ROS-oxidized mitochondrial DNA plays a vital role in activating NLRP3 inflammasome, an oligomeric molecular complex that prompts the maturation of IL-1β, IL-18 and apoptosis. Moreover, ROS also dissociates thioredoxin-interacting protein from thioredoxin, which binds with NLRP3 and further activates the NLRP3 inflammasome (Zheng et al., 2020). Also, TNF-α was reported to induce the expression of IL-1 and IL-1β in muscles while reducing the sphingosine-1-phosphate (SIP) level in the denervated soleus muscles of rats. SIP maintains the integrity of myotubes in TNF-α accompanied L6 myotubes, hence tending to inhibit proteolysis. IL-1α and IL-1β direct the catabolism of myofibrillar proteins in skeletal muscles by increasing the IL-6 expression in cultured myotubes through MAPK and NF-κB signaling (Bernacchioni et al., 2021; Formigli et al., 2004). It has been reported that 0.1–2 ng/ml of IL-1β increases the DNA binding activity of NF-κB and ∼25-fold of IL-6 in myotubes (Luo et al., 2003). Also, IL-1 led to anorexia to increase the circulation of IGFBP-1, resulting in the decreased bioavailability of IGF1 (Clemmons, 2018), but the facts are still unexplored in denervation muscle loss. Similarly, IL-10, an anti-inflammatory cytokine, has been reported to inhibit the toll-like receptors (TLRs) mediated inflammation (Iyer and Cheng, 2012), but its expression remains under-explored in sciatic damage. In contrast, a few studies also showed that TNF-α co-stimulates IL-6 and IL-12 to regulate muscle regeneration (Collins and Grounds, 2001). However, no such experimental evidence is available in denervation-induced inflammation.

IFN-γ, another inflammatory marker, adapts different catabolic pathways to decrease the muscle protein pool. Unlike TNF-α, interferon-gamma (IFN-γ) inhibits the Akt signaling of myogenesis instead of activation of MuRF-1 and Atrogin-1 (Shum and Polly, 2012). A study also found that IFN-γ inhibits the TNF-α via its receptor TNFR2 (Horie et al., 1999), to work as an antagonist of TNF-α but data for inhibition of TNF-α via IFN-γ is limited. Therefore, further experimental evidence is much needed to justify this inhibition. TGF-β also increases the inflammatory responses to promote the proteolysis of ECM in the SMAD3-dependent pathway (Tsai et al., 2009). However, IFN-γ attenuates the expression of TGF-β in muscles (Vu et al., 2019). Hence, more studies are needed to conclude that TGF-β triggers the inflammation in skeletal muscle and the expression of IFN-γ. Similarly, overexpression of tumor necrosis factor (TNF)-like weak inducer of apoptosis.

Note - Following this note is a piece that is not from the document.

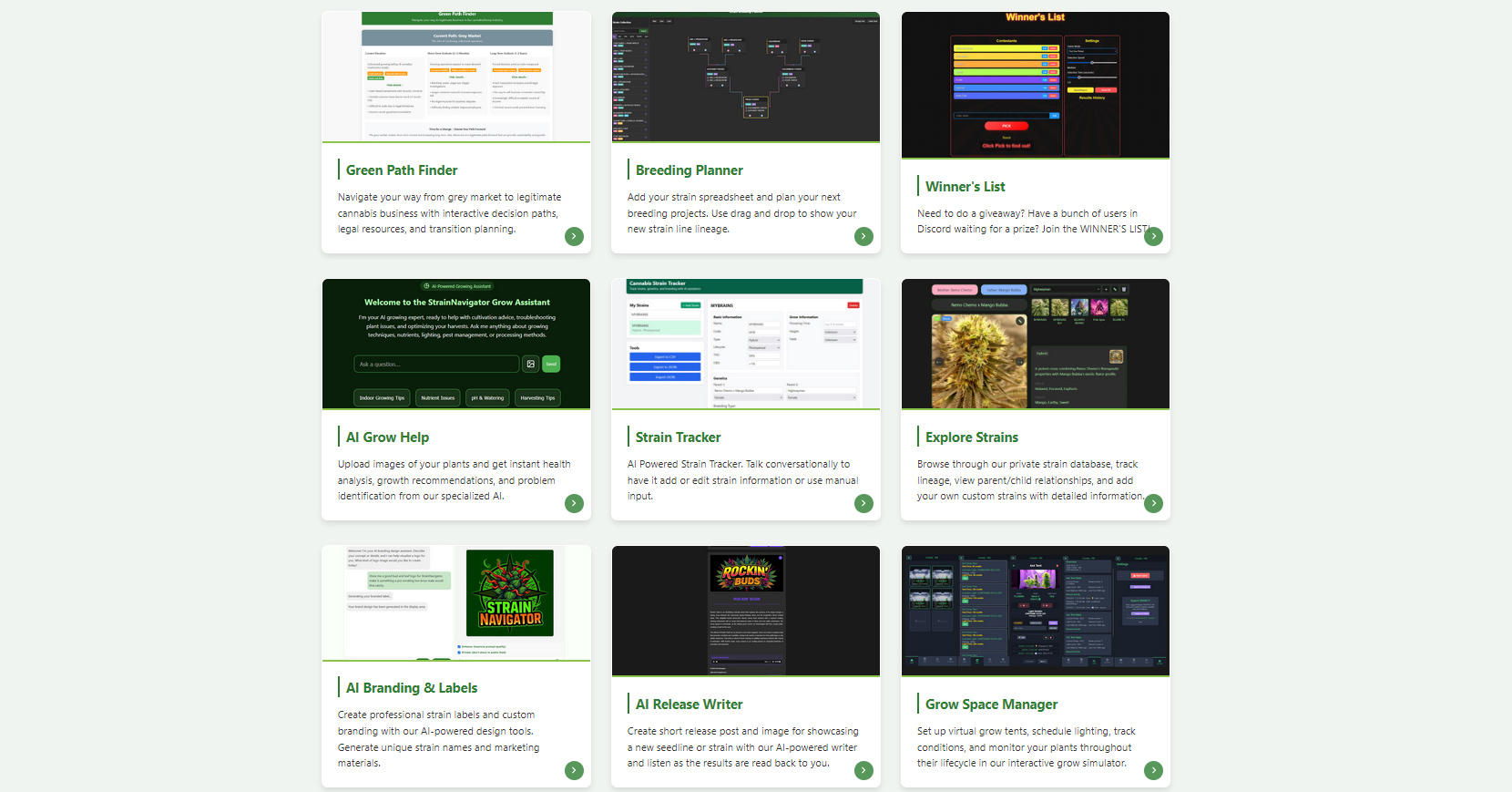Click the Grow Space Manager arrow icon
This screenshot has height=792, width=1512.
(x=1153, y=770)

(TWEAK) also exacerbates skeletal muscle atrophy during sciatic damage. A study reported that 3–7 days of denervation led to a 6-fold increase in the mRNA content of TWEAK in skeletal muscles. Elevated TWEAK induces the transcript of NF-κB further to upregulate the MuRF-1 and Atrogin-1-mediated ubiquitination of myosin heavy chain (MyHC). Increased expression of TWEAK also increases the accumulation of collagen fibers in soleus muscles and reduces the ∼33% cross section area (CSA), leading to ∼7.2% slow fiber and ∼36% reduction in fast fibers. The fact is further confirmed by the increased transcript of macrophage-1 antigen (Mac-1) and cluster of differentiation 68 (CD68) via increased infiltration of macrophages in the injured muscle (Mittal et al., 2010). Moreover, NF-κB (p65) activation is further supported by tumor necrosis factor receptor associated factor 6 (TRAF6) after 14 days of sciatic damage. Upregulated TRAF6 increased the transcript of MuRF-1 and Atrogin-1 in denervated TA, soleus, and gastrocnemius muscles through JNK and p38MAPK-mediated signaling. The study also reported that TRAF6 is necessary for TWEAK-dependent activation of NF-κB (Mittal et al., 2010). Therefore, inhibition of TRAF6 might help to suppress the MuRF-1 and Atrogin-1-dependent ubiquitination of muscle proteins.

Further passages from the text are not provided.